Thursday, November 25, 2010

Guerrero: Ruth Zavaleta joins the gubernatorial campaign of PRI's Manuel Añorve Baños

In some ways it´s quite a shocker, in others not: Ruth Zavaleta, former federal deputy of the PRD, has now started appearing in campaign events for Manuel Añorve Baños in Guerrero and declared she supports his candidacy for governor. Notably, Zavaleta was the former president of the Chamber of Deputies 2007-2008, and a federal deputy for the 2006-2009 period. While she officially resigned from the PRD in 2009, it is nonetheless quite a surprise to see that Zavaleta is backing PRI, the nemesis of her old party.

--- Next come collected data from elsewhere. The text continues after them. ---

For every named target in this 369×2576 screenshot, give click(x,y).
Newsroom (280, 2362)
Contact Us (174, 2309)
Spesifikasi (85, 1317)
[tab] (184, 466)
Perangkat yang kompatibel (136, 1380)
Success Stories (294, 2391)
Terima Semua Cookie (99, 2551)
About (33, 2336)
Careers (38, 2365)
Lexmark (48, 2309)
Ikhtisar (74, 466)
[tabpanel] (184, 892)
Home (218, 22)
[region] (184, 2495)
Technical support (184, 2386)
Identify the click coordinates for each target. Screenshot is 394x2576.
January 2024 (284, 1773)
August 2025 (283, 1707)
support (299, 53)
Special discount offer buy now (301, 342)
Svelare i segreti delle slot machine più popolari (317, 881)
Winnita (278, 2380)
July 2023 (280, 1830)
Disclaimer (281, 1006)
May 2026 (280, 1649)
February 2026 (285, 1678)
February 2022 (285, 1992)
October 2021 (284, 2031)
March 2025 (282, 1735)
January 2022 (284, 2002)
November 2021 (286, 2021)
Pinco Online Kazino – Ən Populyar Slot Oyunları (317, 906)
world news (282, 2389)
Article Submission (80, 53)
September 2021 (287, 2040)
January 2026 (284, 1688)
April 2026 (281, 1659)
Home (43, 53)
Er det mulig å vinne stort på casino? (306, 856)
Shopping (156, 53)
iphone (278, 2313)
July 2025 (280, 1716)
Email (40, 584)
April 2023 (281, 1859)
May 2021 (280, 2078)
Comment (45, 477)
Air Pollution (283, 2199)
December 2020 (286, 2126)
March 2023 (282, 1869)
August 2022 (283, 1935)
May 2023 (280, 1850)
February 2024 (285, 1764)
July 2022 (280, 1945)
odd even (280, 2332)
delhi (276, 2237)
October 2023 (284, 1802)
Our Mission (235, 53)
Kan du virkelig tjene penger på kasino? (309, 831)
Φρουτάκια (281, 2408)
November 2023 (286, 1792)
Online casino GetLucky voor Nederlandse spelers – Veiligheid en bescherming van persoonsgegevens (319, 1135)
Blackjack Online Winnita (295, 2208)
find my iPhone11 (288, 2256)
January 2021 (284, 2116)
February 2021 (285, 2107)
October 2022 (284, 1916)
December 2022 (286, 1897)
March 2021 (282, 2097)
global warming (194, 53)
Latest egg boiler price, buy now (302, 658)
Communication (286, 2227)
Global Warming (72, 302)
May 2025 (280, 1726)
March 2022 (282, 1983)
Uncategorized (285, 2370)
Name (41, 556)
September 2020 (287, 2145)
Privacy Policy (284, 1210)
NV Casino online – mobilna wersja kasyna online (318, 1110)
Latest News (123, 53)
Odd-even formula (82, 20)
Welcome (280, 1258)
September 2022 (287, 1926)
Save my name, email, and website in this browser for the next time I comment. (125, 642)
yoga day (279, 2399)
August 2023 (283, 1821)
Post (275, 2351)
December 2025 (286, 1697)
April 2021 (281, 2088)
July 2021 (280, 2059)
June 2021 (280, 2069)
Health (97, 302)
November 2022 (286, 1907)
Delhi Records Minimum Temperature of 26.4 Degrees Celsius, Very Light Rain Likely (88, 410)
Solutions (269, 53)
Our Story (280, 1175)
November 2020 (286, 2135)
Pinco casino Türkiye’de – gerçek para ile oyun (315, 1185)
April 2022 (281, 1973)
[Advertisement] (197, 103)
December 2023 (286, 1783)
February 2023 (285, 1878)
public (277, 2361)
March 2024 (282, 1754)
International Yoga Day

Yet Zavaleta is from Guerrero, and remains close to Governor Zeferino Torreblanca, who was elected as the PRD's candidate in 2005 yet frequently clashed with the party, and who in recent months have launched vicious attacks on the PRD when he failed to impose his favored candidate to succeed him. She has, in essence, simply followed his path.

The case of Zavaleta is yet another sad example of the excessive opportunism within Mexican parties, of which the PRD is hardly exempt: The past months have seen the resignation of Senator Minerva Hernández Ramos from the party to join PAN, and in Baja California Sur, Marcos Covarrubias was long a front runner for the gubernatorial nomination, yet when he failed to achieve it he as well joined PAN.

Yet Zavaleta was no opportunistic newcomer to the PRD: She was one of the original party founders of the PRD, and served as borough/delegation chief in Mexico City in Venustiano Carranza before she became a federal deputy. This in contrast to e.g. Zeferino Torreblanca, who never joined the party in the first place, and whose policies as governor resembled little of the PRD's agenda. That Zavaleta would now join the candidacy of a man who is about as far removed from a leftist agenda as possible, Manuel Añorve Baños, suggests that whatever political convictions she might once have harbored, they were easily discarded on the altar of expediency and opportunism.